Je vais vous présenter mes quatre textes préférés car je pense qu’ils méritent vraiment un espace à part dans cette chronique du fait de leur qualité. 151 vagues d’écume est un texte particulièrement poétique, qui met en avant un fantastique classique mais qui fonctionne néanmoins à merveille. Un simple élément va venir prendre une place prépondérante dans la vie du personnage principal, le menant sur une voie dangereuse… Anonymes est un texte frappant par son classicisme avec une composante suffisamment effrayante pour faire réfléchir le lecteur. Le Monstre, premier texte du recueil, nous emmène au cœur du mythe du vampire, lorsqu’un enfant devient monstre par désir de puissance. Il s’agit selon moi du meilleur texte de Cellules, qui comporte pourtant beaucoup de perles… Et je termine avec La Nuit des Murailles, texte atypique et inquiétant qui pose la question de l’étranger et de ce que l’on ressent lorsque l’on est repoussé. Où aller lorsque le monde entier risque de vous rejeter ?

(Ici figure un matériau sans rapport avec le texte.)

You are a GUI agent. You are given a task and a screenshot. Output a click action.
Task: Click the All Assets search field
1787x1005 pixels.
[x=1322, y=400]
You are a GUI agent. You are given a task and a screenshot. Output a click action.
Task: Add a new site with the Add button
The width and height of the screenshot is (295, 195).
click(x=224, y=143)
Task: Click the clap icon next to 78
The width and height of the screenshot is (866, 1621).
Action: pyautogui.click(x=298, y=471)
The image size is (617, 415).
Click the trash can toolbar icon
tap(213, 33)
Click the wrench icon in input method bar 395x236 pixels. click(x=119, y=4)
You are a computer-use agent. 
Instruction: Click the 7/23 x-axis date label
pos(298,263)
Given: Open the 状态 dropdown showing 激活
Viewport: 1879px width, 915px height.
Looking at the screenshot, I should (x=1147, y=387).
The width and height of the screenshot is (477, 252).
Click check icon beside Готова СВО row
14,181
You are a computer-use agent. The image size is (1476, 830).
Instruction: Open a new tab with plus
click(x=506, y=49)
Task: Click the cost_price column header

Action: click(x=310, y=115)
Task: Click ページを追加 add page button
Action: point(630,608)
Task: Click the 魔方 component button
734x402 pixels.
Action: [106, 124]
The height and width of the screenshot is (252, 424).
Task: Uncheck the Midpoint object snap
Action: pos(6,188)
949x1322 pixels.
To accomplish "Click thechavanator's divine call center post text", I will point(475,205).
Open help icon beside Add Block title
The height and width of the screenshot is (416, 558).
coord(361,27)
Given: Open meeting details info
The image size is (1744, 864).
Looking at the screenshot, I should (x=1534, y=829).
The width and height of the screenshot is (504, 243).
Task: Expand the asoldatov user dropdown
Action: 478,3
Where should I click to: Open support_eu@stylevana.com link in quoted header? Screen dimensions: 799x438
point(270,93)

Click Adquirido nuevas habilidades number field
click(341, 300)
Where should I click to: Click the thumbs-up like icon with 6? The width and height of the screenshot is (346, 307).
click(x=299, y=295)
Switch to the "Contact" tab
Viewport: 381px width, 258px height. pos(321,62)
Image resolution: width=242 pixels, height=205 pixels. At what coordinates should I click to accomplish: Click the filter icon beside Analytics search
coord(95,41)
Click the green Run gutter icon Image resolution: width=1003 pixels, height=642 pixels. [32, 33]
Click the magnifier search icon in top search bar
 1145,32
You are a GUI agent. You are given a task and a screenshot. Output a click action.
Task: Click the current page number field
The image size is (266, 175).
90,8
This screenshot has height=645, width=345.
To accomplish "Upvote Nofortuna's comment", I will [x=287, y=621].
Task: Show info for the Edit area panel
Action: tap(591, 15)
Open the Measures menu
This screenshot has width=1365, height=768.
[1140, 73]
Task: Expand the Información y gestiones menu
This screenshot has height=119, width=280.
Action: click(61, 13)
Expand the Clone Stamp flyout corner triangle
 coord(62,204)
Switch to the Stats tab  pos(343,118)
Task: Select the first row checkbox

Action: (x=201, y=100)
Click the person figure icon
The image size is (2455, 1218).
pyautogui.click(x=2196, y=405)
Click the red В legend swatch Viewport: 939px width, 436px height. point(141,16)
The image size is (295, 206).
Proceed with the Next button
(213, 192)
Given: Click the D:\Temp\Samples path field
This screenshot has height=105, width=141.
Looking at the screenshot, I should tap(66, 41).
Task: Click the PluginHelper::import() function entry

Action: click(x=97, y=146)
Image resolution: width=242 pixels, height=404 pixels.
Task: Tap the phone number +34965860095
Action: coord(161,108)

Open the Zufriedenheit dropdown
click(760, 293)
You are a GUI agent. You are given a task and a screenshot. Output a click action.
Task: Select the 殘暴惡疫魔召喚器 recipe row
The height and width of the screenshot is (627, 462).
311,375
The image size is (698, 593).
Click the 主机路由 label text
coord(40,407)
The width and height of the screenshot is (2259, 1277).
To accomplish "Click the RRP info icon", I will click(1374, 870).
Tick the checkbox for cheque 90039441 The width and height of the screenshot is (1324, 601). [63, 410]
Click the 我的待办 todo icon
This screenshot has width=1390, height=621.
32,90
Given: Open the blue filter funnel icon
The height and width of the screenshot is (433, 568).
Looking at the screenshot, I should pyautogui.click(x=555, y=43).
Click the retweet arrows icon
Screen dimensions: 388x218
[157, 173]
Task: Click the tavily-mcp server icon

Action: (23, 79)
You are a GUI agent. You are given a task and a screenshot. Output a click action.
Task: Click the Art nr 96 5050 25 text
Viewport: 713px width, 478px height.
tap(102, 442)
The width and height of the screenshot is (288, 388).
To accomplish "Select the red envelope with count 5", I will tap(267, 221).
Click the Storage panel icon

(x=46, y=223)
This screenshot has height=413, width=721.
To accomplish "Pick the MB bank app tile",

Même si je ne parle que de mes quatre textes préférés, rassurez-vous, la qualité est constante au fil du recueil. Aucun texte ne m’a paru surfait ou inutile, même Les Fiançailles de Julie, qui est pourtant extrêmement court (trop peut-être…). Le style de Jérôme Sorre est parfaitement adapté au fantastique qu’il développe, avec quelques incursions vers des univers féériques plus proches de la fantasy. Il jongle avec les barrières entre genres avec une facilité déconcertante.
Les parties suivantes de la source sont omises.